Overall, we find that, as expected, negative selection of antigenic mutations leads to an increased depletion of neoantigen-carrier cells compared to their non-immunogenic counterparts. Consequently, the proportion of cells carrying a particular antigenic mutation (in other words, the clone characterised by that mutation) declines over time, since the clone has a proliferation disadvantage compared to other, non-antigenic clones. The top panel of the figure above shows the average frequency (cancer cell fraction, CCF) of all mutations that first appeared at a population size of 2, 4, 8, etc (from dark to light lines). Neutral mutations (left) stay at the frequency they were introduced, whilst negatively selected antigenic mutations decline as the population grows.

As all antigenic mutations are subject to depletion, by the final time-point (highlighted with rectangles) a number of negative selection specific characteristics emerge:

• The tumour population overall is dominantly antigen-cold: most cells carrying very few and mostly negligible antigens. By random drift, some antigen hot populations can arise as well, where a strongly immunogenic clone became the founder of the population. These tumours can only reach detectable size at low to moderate selection strengths.

• There is a relative lack of neoantigens in the large subclonal regime (CCF above 1e-3), whilst neutral mutations remain evenly dispersed according to their time of appearence. This can be directly measured from the variant allele frequency (VAF) distribution of mutations, as shown in the bottom panel of the figure. The overall VAF distribution is governed by neutral mutations and hence follows the characteristic neutral 1/f cumulative distribution (see Williams et al., 2016). The neoantigen-only VAF distribution, on the other hand, shows a depletion in the subclonal regime, due to mutations declining to lower frequencies.

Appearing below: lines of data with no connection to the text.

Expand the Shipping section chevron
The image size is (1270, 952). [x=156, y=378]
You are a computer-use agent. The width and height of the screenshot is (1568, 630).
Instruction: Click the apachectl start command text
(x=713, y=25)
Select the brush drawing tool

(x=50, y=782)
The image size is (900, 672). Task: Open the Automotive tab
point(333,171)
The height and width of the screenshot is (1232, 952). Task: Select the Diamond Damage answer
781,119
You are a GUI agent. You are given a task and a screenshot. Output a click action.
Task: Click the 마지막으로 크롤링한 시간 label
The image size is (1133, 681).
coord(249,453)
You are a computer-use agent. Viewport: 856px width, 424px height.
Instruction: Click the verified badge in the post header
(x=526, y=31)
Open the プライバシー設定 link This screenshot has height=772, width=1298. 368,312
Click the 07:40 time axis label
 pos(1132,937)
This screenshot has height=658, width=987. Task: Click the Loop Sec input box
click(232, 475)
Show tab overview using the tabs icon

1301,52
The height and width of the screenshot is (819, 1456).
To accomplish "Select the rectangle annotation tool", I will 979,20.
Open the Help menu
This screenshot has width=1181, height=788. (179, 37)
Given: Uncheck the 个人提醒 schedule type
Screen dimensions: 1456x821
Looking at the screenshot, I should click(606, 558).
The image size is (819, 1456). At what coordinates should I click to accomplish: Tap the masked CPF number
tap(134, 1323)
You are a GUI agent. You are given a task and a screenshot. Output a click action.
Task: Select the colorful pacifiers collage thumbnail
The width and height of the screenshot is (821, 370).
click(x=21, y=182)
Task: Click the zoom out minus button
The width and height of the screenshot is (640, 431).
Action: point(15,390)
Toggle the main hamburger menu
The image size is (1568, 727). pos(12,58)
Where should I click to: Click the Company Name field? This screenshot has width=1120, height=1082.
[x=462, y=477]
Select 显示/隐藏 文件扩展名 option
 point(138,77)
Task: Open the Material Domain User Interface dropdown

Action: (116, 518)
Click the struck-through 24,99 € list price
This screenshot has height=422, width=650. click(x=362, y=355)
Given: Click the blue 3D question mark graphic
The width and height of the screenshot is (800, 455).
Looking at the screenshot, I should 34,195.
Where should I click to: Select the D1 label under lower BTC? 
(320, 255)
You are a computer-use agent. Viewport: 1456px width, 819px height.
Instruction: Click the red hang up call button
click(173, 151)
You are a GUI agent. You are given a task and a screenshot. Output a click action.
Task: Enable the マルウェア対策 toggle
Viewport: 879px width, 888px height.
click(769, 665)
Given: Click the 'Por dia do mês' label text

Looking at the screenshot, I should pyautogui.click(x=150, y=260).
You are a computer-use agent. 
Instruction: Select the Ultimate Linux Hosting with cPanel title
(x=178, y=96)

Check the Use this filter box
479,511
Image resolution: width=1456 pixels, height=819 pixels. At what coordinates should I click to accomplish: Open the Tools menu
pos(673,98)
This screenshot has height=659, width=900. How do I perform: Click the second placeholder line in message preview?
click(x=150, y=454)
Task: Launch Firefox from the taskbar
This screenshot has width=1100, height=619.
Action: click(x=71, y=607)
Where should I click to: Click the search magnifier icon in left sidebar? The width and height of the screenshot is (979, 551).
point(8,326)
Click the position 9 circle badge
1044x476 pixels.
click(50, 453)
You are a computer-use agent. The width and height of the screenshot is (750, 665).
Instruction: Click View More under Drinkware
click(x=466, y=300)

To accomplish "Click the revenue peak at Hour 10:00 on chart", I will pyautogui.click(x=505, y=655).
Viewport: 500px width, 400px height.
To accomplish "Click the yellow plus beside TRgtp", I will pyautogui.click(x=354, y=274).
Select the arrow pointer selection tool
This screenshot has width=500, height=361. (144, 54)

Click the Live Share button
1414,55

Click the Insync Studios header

• The number of antigenic mutations that can be detected in the population is very low (only 30 in the above figure) and most of them would require ultra-high depth sequencing to pick up (mutations at VAF 0.001 would need >1000x depth). However, one can detect this depletion and therefore negative selection, by comparing the proportional neoantigen burden (percentage of detected mutations that are antigenic) to an expected neutral value or another population.

In addition, we observe a strong selection for immune escape under moderate and high selection strength, which is especially apparent in hyper-mutated tumours that carry a higher mutation burden and are typically immune hot due to rapid accummulation of antigenic mutations. These tumours can only reach detectable size if by chance they acquire an immune escape mutation that subsequently returns them to neutral dynamics (upper left panel).

Therefore we expect most tumours to appear effectively neutrally evolved in their VAF distribution, due to (i) insufficient number of neoantigen mutations to detect selection; (ii) very weak selection; (iii) acquisition of immune escape.